Copy the lines from the one containing "Sort table by Import-Nr. column header" through the end, substituting "column heading" for "column header" and leaving everything else unchanged. Leave out the pictures.

[BEGIN]

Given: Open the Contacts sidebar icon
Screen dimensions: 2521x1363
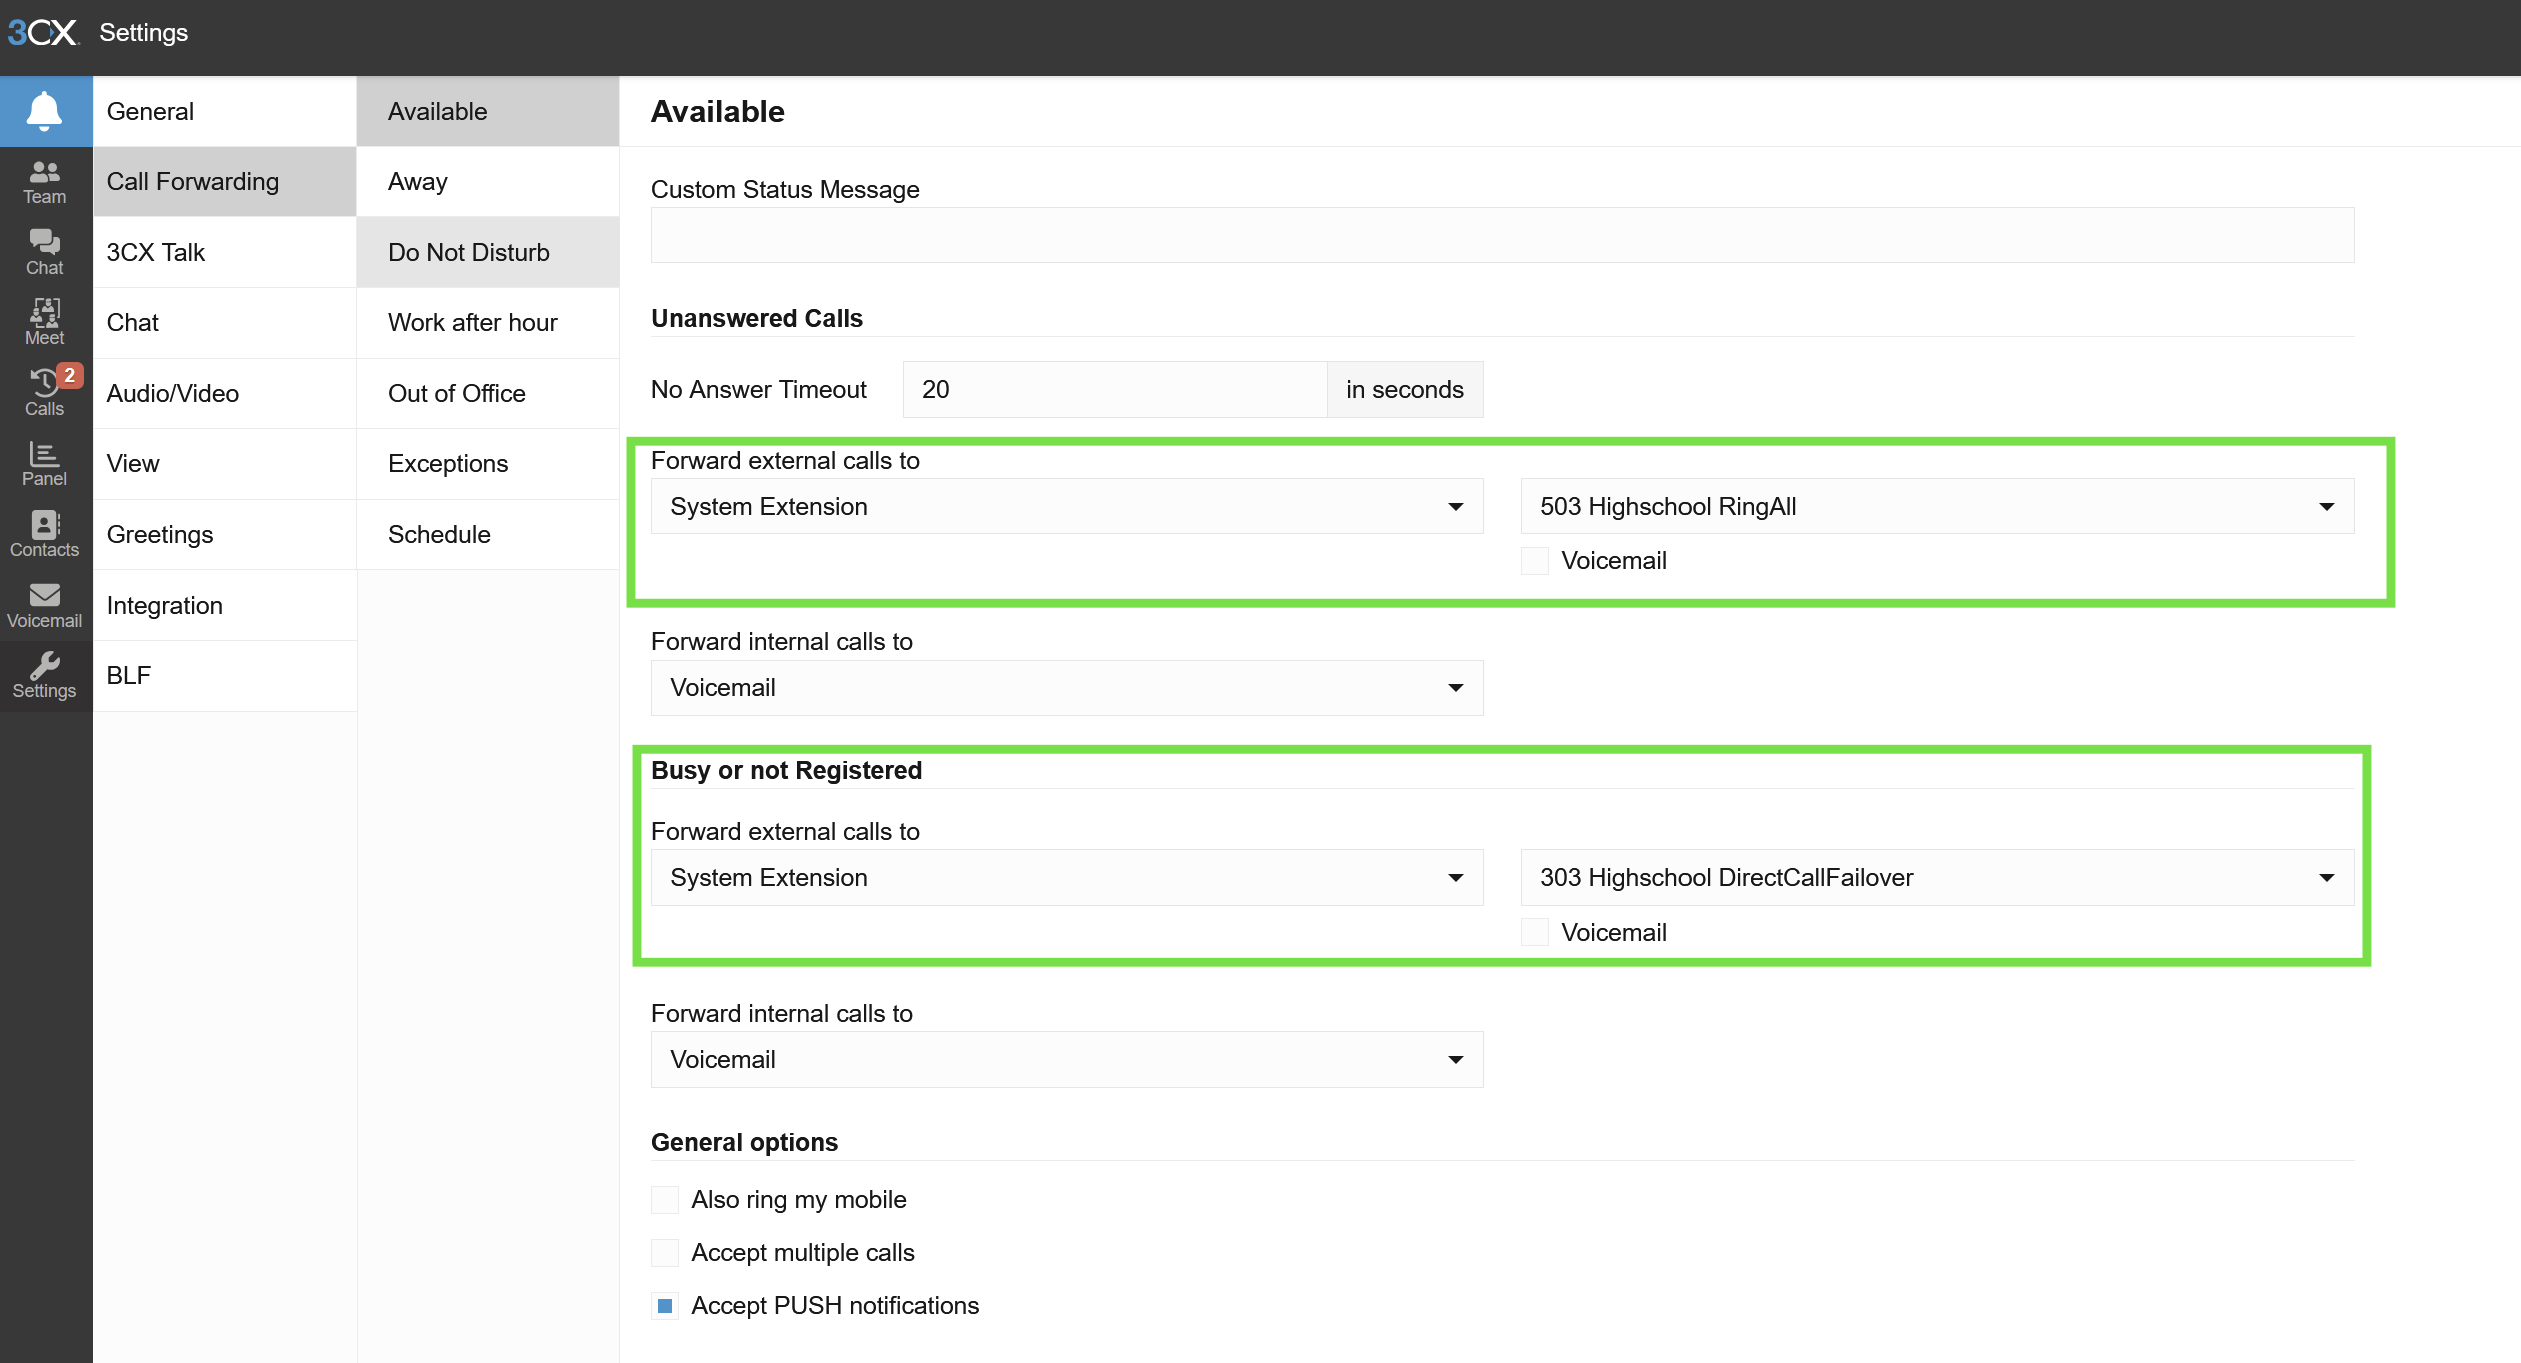Looking at the screenshot, I should click(x=45, y=535).

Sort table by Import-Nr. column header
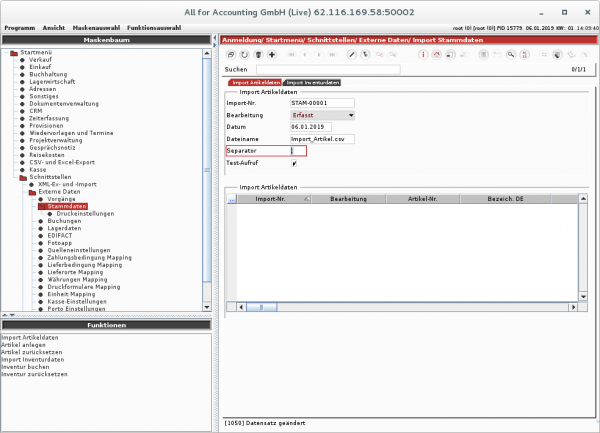click(x=271, y=199)
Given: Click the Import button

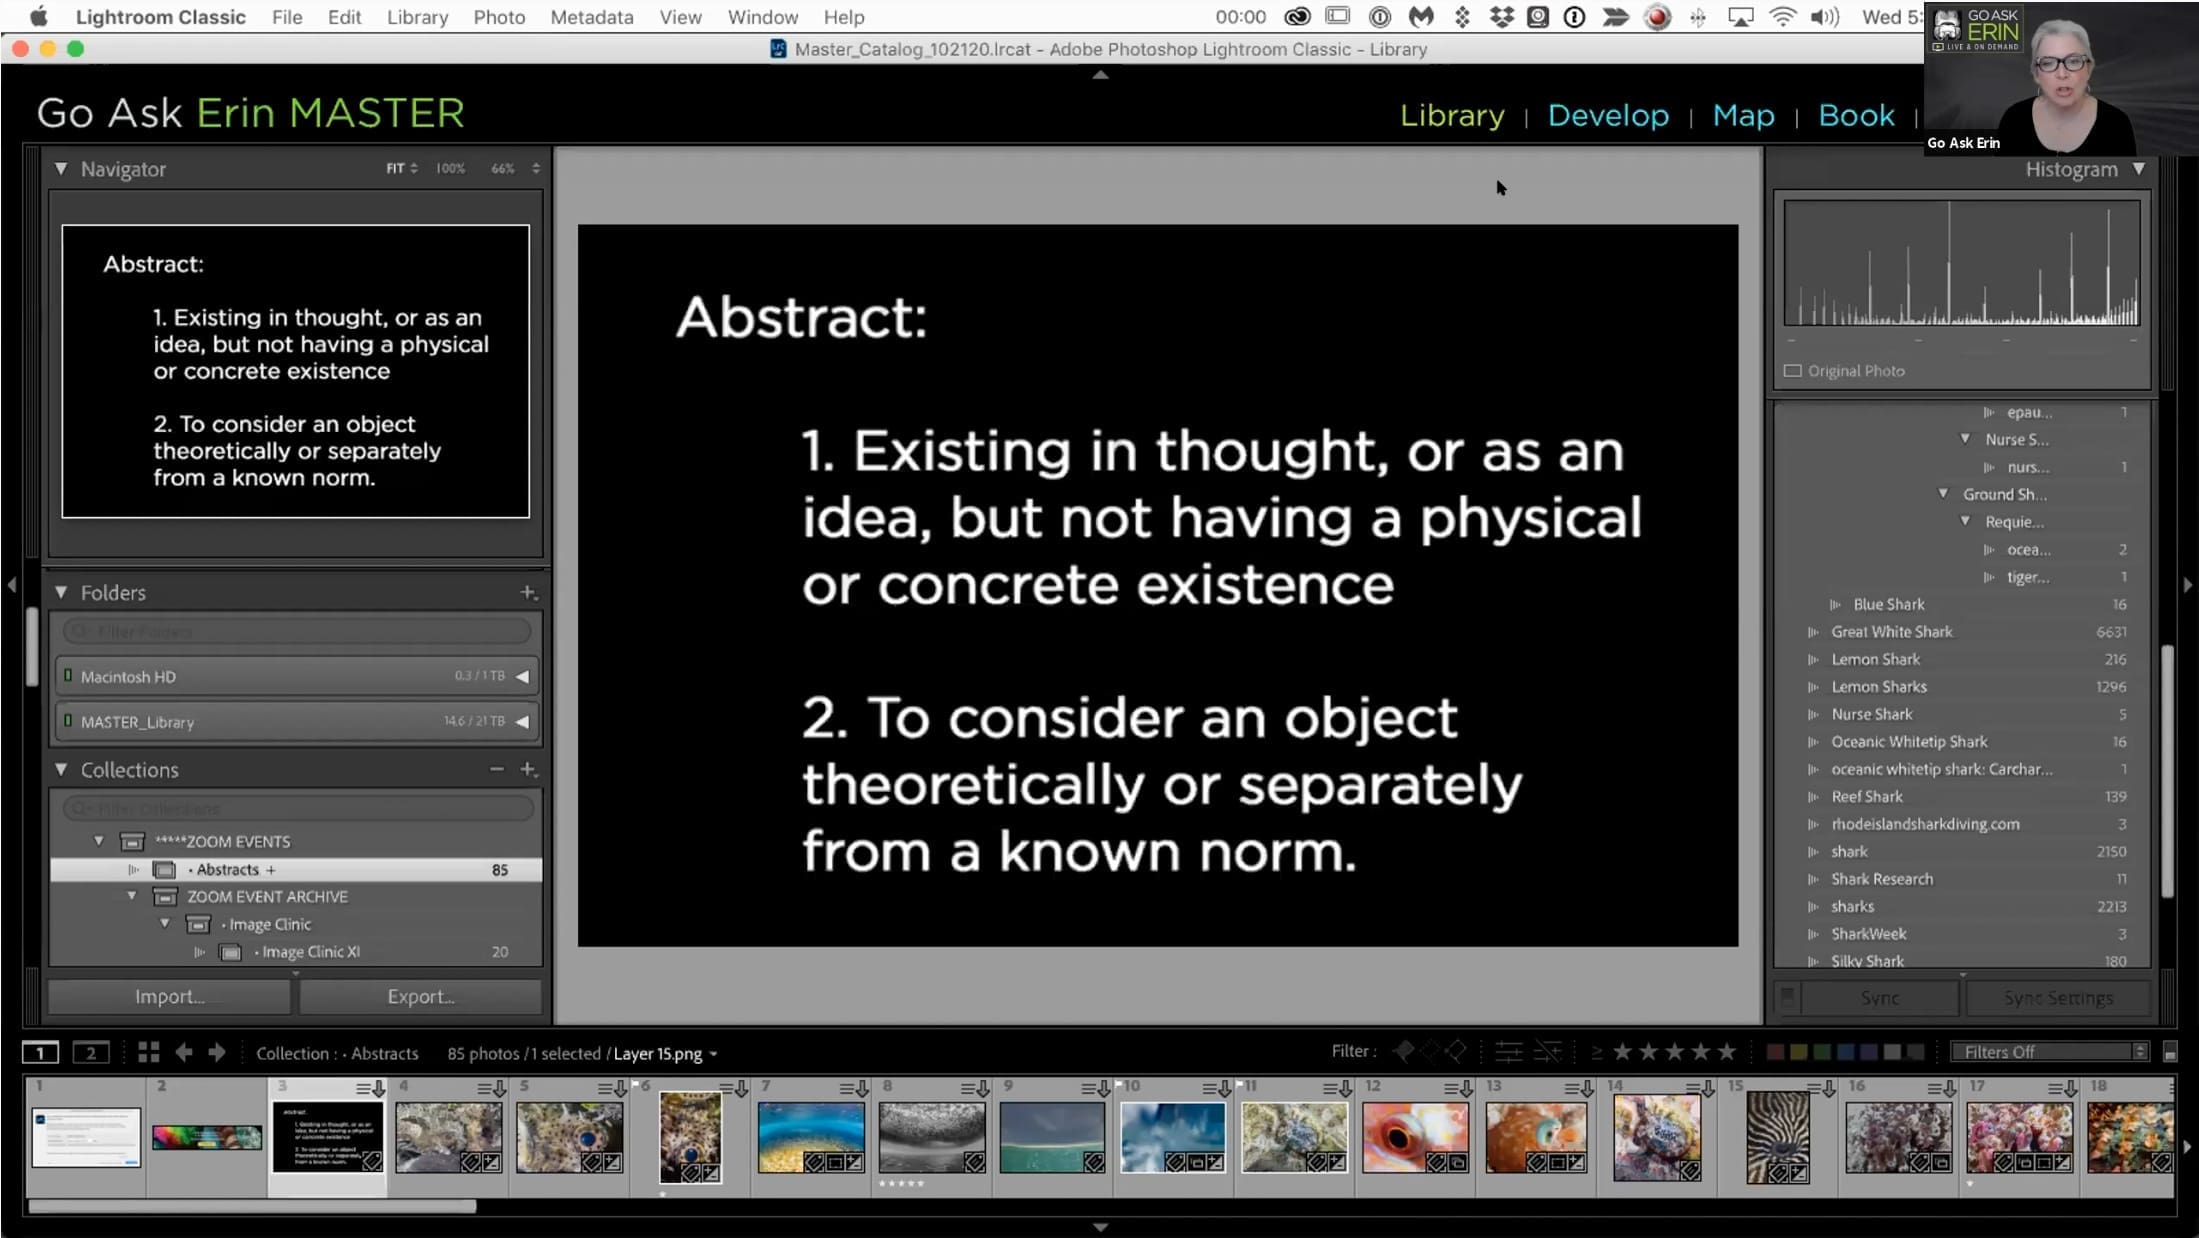Looking at the screenshot, I should (x=170, y=996).
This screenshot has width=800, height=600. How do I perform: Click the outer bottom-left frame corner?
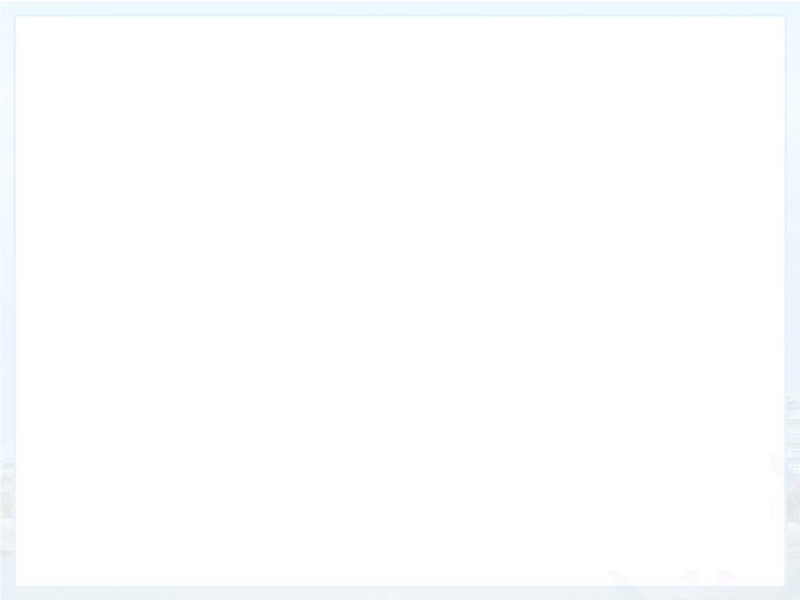pyautogui.click(x=4, y=596)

[END]

▶ Finished answer:
Sort table by Import-Nr. column heading
click(x=271, y=199)
Given: Click the Import button

Looking at the screenshot, I should (x=170, y=996).
This screenshot has width=800, height=600. How do I perform: Click the outer bottom-left frame corner?
pyautogui.click(x=4, y=596)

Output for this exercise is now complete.